**Quoted passage:**
────────────────────
Today, I am hosting#FWF writing prompt over on Kellie Elmores website. I brought my shoe book along to help inspire. I thought I would keep going and add mine her.
To Dance in Heels
I joke I found my feminine side at the age of thirty. I began learning how to put on make-up, and get all dolled up for an evening. In no time at all, I came to realize I loved shoes, especially the feeling of dancing in heels. Some people might have thought I drank some funky drink or motherhood had put a spell on me transforming the woman they knew suddenly overnight. A woman they last remembered as a shoeless, nonchalant dresser strolling up to them outside the coffee house wearing Nine West pumps, a pretty dress, and a splash of lipstick. I believe it was simply my time to bloom.
────────────────────
**Work instructions:**
a – In the piece about dancing in heels, what is the person strolling up outside the coffee house described as wearing?
b – Can you carry on the piece about dancing in heels, starting after its last sentence?
The material that comes next has nothing to do with the piece about dancing in heels.
────────────────────
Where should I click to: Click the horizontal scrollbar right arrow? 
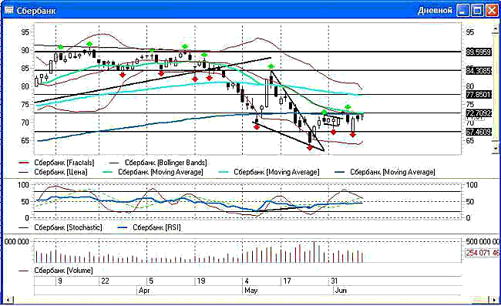point(495,300)
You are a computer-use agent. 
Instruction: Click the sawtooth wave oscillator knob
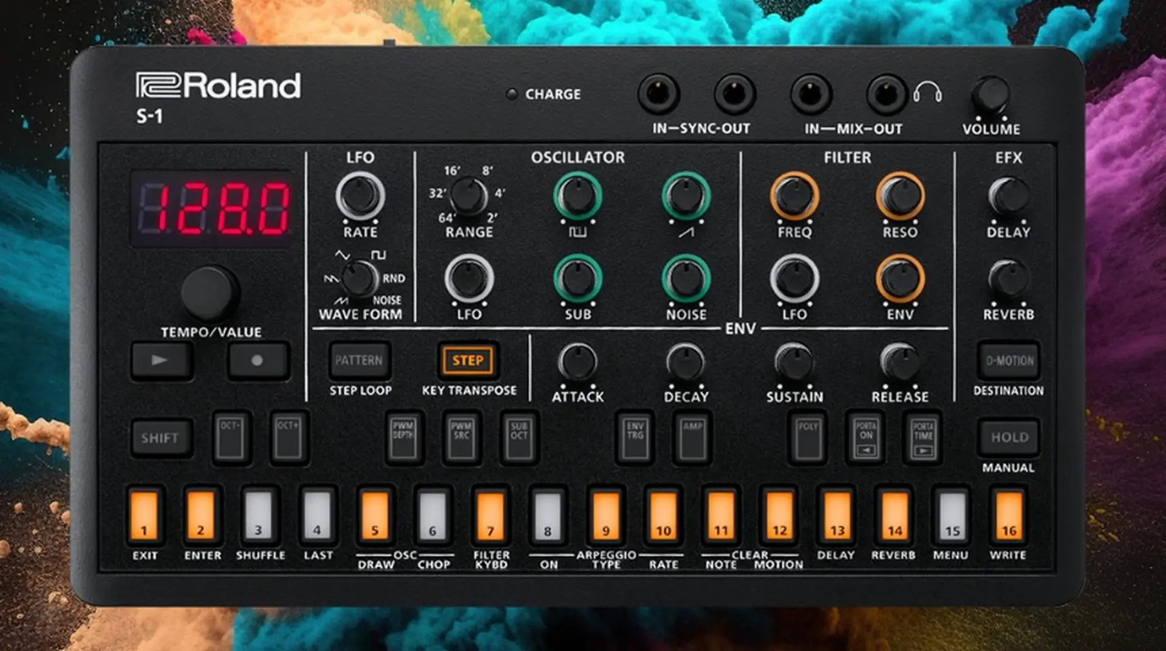coord(686,196)
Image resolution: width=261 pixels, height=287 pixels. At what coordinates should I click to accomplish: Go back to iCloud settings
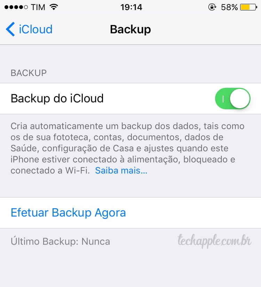pyautogui.click(x=29, y=29)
────────────────────
**Task-by-task outputs:**
a – Nine West pumps, a pretty dress, and a splash of lipstick.

b –
I had three years of enjoying the feeling of walking down the street wearing heels before my life dramatically changed physically. I reached a point with my disease and I became disabled from the progression of Multiple Sclerosis. My balance and leg strength had worsened and I had to start walking with a cane. Wearing heels occasionally turned into a pleasure of my past and a goal to be reached with patience and hard work. Once, I told my physical therapist that wearing heels is one of my personal goals. She looked at me shaking her head not agreeing with my choice at all. I keep that goal to myself now and I tell her my other goal of dancing.